[Records from a collection]
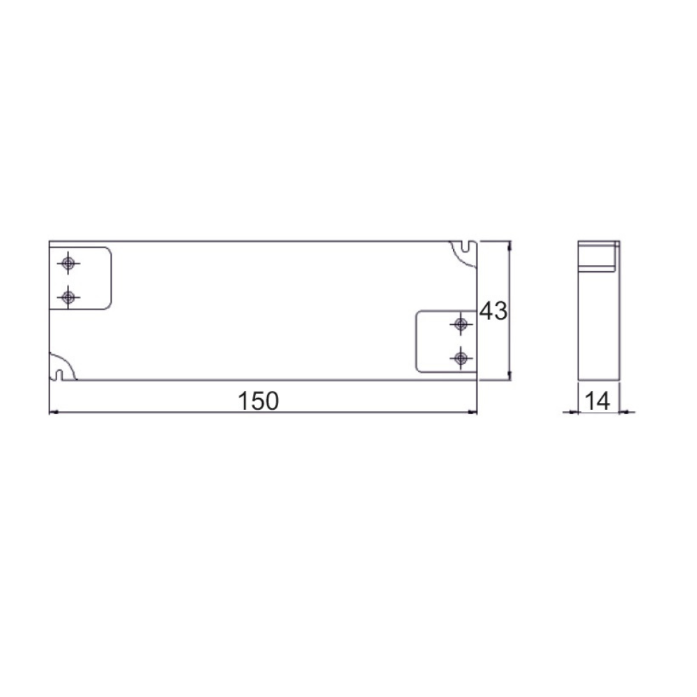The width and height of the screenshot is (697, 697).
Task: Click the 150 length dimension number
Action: (259, 401)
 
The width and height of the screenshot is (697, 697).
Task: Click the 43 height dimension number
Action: (493, 311)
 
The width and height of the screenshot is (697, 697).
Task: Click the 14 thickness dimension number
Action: (597, 401)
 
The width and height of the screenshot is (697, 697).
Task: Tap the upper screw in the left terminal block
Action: (68, 263)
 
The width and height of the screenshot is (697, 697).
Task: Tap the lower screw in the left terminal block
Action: (68, 297)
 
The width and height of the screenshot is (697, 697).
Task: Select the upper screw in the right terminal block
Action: (461, 324)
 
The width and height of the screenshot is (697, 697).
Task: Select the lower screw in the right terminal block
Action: (461, 358)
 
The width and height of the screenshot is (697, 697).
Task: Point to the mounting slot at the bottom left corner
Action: (59, 375)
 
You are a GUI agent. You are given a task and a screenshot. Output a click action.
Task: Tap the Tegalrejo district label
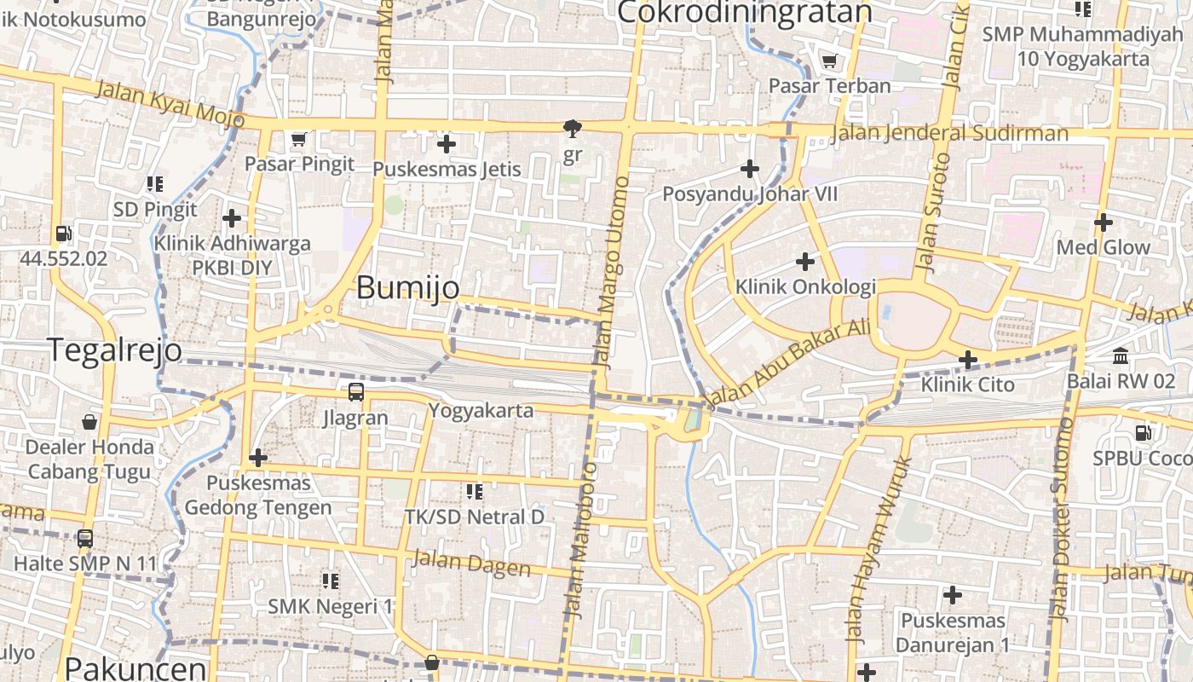114,350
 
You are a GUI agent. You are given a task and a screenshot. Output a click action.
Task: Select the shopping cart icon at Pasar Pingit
298,139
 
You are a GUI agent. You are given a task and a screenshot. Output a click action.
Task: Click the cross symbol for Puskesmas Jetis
446,144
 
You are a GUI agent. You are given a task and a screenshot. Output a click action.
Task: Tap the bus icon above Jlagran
355,392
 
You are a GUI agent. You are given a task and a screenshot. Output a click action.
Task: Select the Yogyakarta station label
481,410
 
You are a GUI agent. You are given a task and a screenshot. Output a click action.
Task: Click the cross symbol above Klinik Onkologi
804,261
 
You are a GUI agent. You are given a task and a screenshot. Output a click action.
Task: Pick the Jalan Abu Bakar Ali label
788,361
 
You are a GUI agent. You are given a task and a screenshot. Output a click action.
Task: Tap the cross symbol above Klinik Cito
967,360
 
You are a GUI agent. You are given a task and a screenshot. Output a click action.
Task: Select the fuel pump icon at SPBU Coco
1144,433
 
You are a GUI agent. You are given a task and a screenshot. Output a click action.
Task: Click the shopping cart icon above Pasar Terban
828,61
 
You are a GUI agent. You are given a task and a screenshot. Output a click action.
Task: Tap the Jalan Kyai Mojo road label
170,103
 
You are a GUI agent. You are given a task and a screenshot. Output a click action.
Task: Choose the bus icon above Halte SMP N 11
84,539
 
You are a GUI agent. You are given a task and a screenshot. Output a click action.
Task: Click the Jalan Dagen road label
470,563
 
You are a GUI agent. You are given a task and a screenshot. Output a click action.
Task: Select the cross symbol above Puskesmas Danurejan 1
952,595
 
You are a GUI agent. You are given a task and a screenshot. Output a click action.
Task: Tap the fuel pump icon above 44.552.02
63,234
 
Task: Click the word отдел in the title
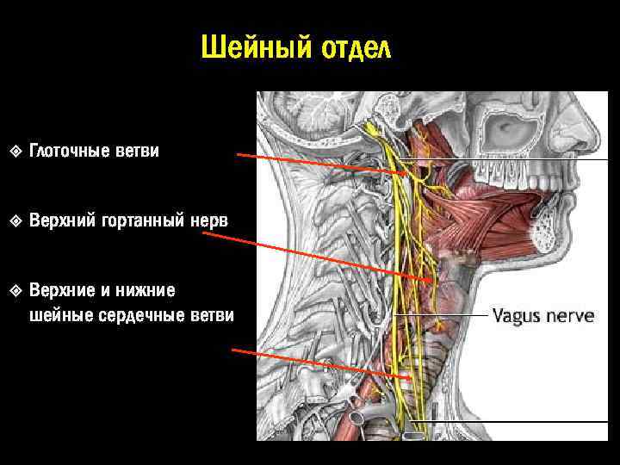click(356, 48)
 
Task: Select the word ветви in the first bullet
click(138, 152)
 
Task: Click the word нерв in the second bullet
click(211, 220)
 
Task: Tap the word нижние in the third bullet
click(151, 289)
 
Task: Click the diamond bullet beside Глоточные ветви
click(15, 152)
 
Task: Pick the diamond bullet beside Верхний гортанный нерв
click(15, 220)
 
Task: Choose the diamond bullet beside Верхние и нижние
click(15, 289)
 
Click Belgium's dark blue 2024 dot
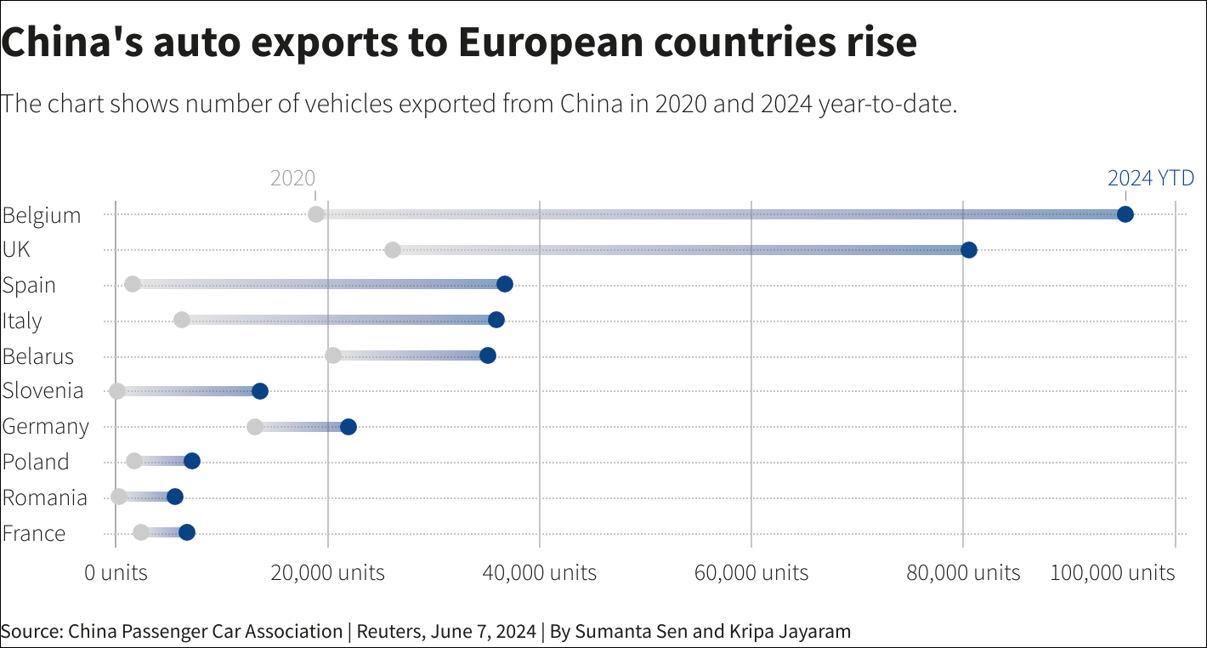[1125, 214]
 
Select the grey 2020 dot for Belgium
[316, 214]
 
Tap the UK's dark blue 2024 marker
[968, 250]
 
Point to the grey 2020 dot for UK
[392, 250]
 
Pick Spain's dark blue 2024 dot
[505, 284]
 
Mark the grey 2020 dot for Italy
[182, 320]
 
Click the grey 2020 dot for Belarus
[333, 355]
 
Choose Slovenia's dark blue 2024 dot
[260, 391]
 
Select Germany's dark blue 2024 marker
[348, 427]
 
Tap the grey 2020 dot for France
[141, 532]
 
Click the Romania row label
[44, 497]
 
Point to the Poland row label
[36, 462]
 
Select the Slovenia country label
[42, 390]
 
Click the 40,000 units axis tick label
[540, 572]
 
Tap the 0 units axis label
[116, 572]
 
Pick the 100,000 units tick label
[1113, 572]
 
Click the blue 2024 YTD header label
[1151, 179]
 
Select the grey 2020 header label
[292, 179]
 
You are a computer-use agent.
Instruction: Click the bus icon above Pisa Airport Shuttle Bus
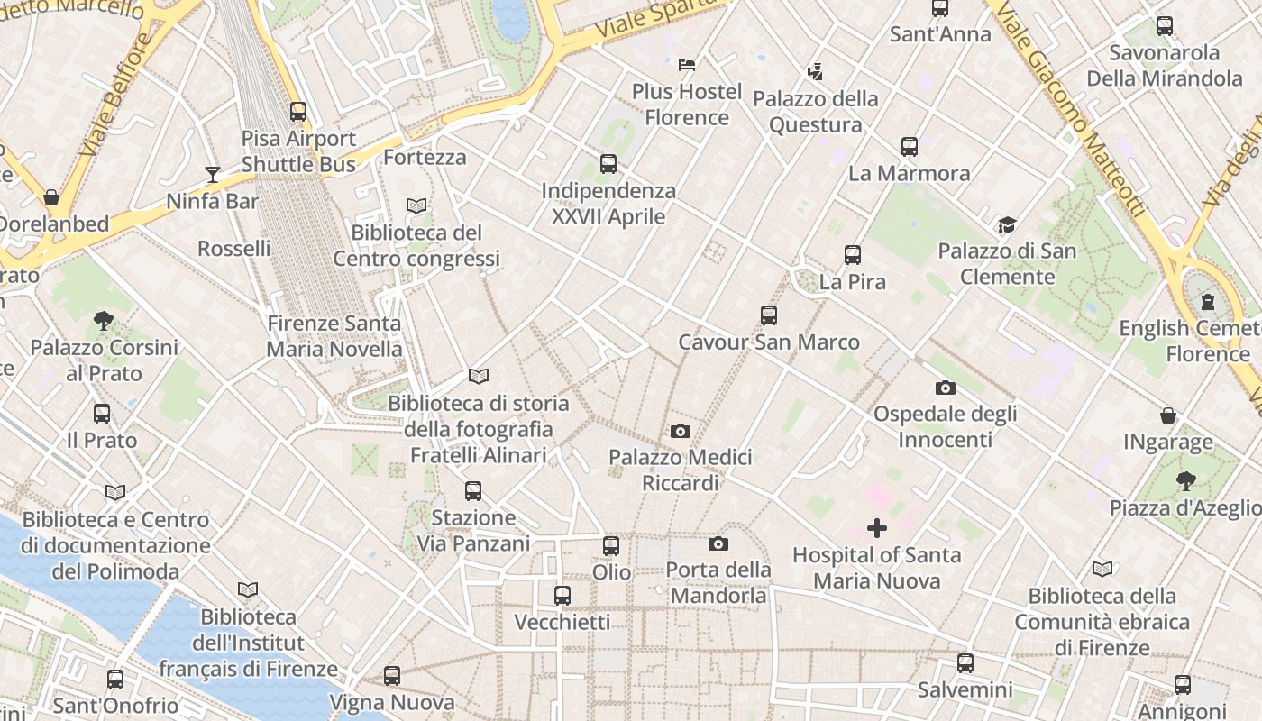[298, 112]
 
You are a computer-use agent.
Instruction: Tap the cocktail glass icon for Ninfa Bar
[213, 174]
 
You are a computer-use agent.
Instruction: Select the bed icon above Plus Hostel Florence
[687, 64]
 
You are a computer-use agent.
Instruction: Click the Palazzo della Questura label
[816, 112]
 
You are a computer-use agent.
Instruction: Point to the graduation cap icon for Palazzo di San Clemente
[1007, 224]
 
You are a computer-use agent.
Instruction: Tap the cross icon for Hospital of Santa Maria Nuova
[876, 528]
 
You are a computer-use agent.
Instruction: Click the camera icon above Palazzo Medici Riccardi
[681, 431]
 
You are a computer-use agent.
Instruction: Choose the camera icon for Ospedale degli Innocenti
[945, 388]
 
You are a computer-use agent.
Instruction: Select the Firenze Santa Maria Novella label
[334, 336]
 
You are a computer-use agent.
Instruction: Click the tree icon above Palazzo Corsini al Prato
[104, 320]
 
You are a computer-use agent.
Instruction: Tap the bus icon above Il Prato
[102, 414]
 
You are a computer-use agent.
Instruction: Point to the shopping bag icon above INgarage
[1168, 415]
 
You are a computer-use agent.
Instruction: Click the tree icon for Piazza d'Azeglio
[1185, 481]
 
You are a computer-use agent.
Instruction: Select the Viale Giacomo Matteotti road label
[1073, 108]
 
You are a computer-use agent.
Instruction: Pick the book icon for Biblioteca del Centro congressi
[416, 205]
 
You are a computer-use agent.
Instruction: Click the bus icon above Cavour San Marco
[769, 315]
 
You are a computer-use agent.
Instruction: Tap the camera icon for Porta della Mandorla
[718, 543]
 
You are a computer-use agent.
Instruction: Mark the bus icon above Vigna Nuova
[391, 676]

* _WRITTEN REQUEST_
Swap "screenshot" for "image" throughout the records above and give them again with everything else unchanged. Leave the pictures out.

* _FULL RESPONSE_
The width and height of the image is (697, 697).
Task: Click the 150 length dimension number
Action: (259, 401)
 
The width and height of the image is (697, 697).
Task: Click the 43 height dimension number
Action: (493, 311)
 
The width and height of the image is (697, 697).
Task: Click the 14 thickness dimension number
Action: (597, 401)
 
The width and height of the image is (697, 697).
Task: Tap the upper screw in the left terminal block
Action: (68, 263)
 
The width and height of the image is (697, 697).
Task: Tap the lower screw in the left terminal block
Action: (68, 297)
 
The width and height of the image is (697, 697).
Task: Select the upper screw in the right terminal block
Action: (461, 324)
 
The width and height of the image is (697, 697).
Task: Select the lower screw in the right terminal block
Action: (461, 358)
 
The width and height of the image is (697, 697).
Task: Point to the mounting slot at the bottom left corner
Action: (59, 375)
 
You are a GUI agent. You are given a task and a image. Output a click action.
Task: Tap the Tegalrejo district label
114,350
 
You are a GUI agent. You are given a task and a image. Output a click action.
Task: Select the shopping cart icon at Pasar Pingit
298,139
 
You are a GUI agent. You are given a task and a image. Output a click action.
Task: Click the cross symbol for Puskesmas Jetis
446,144
 
You are a GUI agent. You are given a task and a image. Output a click action.
Task: Tap the bus icon above Jlagran
355,392
 
You are a GUI agent. You are given a task and a image. Output a click action.
Task: Select the Yogyakarta station label
481,410
 
You are a GUI agent. You are given a task and a image. Output a click action.
Task: Click the cross symbol above Klinik Onkologi
804,261
 
You are a GUI agent. You are given a task and a image. Output a click action.
Task: Pick the Jalan Abu Bakar Ali label
788,361
 
You are a GUI agent. You are given a task and a image. Output a click action.
Task: Tap the cross symbol above Klinik Cito
967,360
 
You are a GUI agent. You are given a task and a image. Output a click action.
Task: Select the fuel pump icon at SPBU Coco
1144,433
 
You are a GUI agent. You are given a task and a image. Output a click action.
Task: Click the shopping cart icon above Pasar Terban
828,61
 
You are a GUI agent. You are given a task and a image. Output a click action.
Task: Tap the Jalan Kyai Mojo road label
170,103
 
You are a GUI agent. You are given a task and a image. Output a click action.
Task: Choose the bus icon above Halte SMP N 11
84,539
 
You are a GUI agent. You are given a task and a image. Output a click action.
Task: Click the Jalan Dagen road label
470,563
 
You are a GUI agent. You are given a task and a image. Output a click action.
Task: Select the cross symbol above Puskesmas Danurejan 1
952,595
 
You are a GUI agent. You are given a task and a image. Output a click action.
Task: Tap the fuel pump icon above 44.552.02
63,234
 
Task: Click the word отдел in the title
click(356, 48)
 
Task: Select the word ветви in the first bullet
click(138, 152)
 
Task: Click the word нерв in the second bullet
click(211, 220)
 
Task: Tap the word нижние in the third bullet
click(151, 289)
 
Task: Click the diamond bullet beside Глоточные ветви
click(15, 152)
 
Task: Pick the diamond bullet beside Верхний гортанный нерв
click(15, 220)
 
Task: Choose the diamond bullet beside Верхние и нижние
click(15, 289)
 
Click Belgium's dark blue 2024 dot
[1125, 214]
 
Select the grey 2020 dot for Belgium
[316, 214]
 
Tap the UK's dark blue 2024 marker
[968, 250]
 
Point to the grey 2020 dot for UK
[392, 250]
 
Pick Spain's dark blue 2024 dot
[505, 284]
 
Mark the grey 2020 dot for Italy
[182, 320]
 
Click the grey 2020 dot for Belarus
[333, 355]
 
Choose Slovenia's dark blue 2024 dot
[260, 391]
 
Select Germany's dark blue 2024 marker
[348, 427]
 
Tap the grey 2020 dot for France
[141, 532]
 
Click the Romania row label
[44, 497]
 
Point to the Poland row label
[36, 462]
 
Select the Slovenia country label
[42, 390]
 
Click the 40,000 units axis tick label
[540, 572]
 
Tap the 0 units axis label
[116, 572]
 
Pick the 100,000 units tick label
[1113, 572]
 
Click the blue 2024 YTD header label
[1151, 179]
 
Select the grey 2020 header label
[292, 179]
 
You are a computer-use agent.
Instruction: Click the bus icon above Pisa Airport Shuttle Bus
[298, 112]
 
You are a computer-use agent.
Instruction: Tap the cocktail glass icon for Ninfa Bar
[213, 174]
 
You are a computer-use agent.
Instruction: Select the bed icon above Plus Hostel Florence
[687, 64]
 
You are a computer-use agent.
Instruction: Click the Palazzo della Questura label
[816, 112]
 
You are a computer-use agent.
Instruction: Point to the graduation cap icon for Palazzo di San Clemente
[1007, 224]
 
You are a computer-use agent.
Instruction: Tap the cross icon for Hospital of Santa Maria Nuova
[876, 528]
 
You are a computer-use agent.
Instruction: Click the camera icon above Palazzo Medici Riccardi
[681, 431]
 
You are a computer-use agent.
Instruction: Choose the camera icon for Ospedale degli Innocenti
[945, 388]
 
You are a computer-use agent.
Instruction: Select the Firenze Santa Maria Novella label
[334, 336]
 
You are a computer-use agent.
Instruction: Click the tree icon above Palazzo Corsini al Prato
[104, 320]
 
You are a computer-use agent.
Instruction: Tap the bus icon above Il Prato
[102, 414]
 
You are a computer-use agent.
Instruction: Point to the shopping bag icon above INgarage
[1168, 415]
 
You are a computer-use agent.
Instruction: Click the tree icon for Piazza d'Azeglio
[1185, 481]
 
You are a computer-use agent.
Instruction: Select the Viale Giacomo Matteotti road label
[1073, 108]
 
You are a computer-use agent.
Instruction: Pick the book icon for Biblioteca del Centro congressi
[416, 205]
 
You are a computer-use agent.
Instruction: Click the bus icon above Cavour San Marco
[769, 315]
 
You are a computer-use agent.
Instruction: Tap the camera icon for Porta della Mandorla
[718, 543]
 
You are a computer-use agent.
Instruction: Mark the bus icon above Vigna Nuova
[391, 676]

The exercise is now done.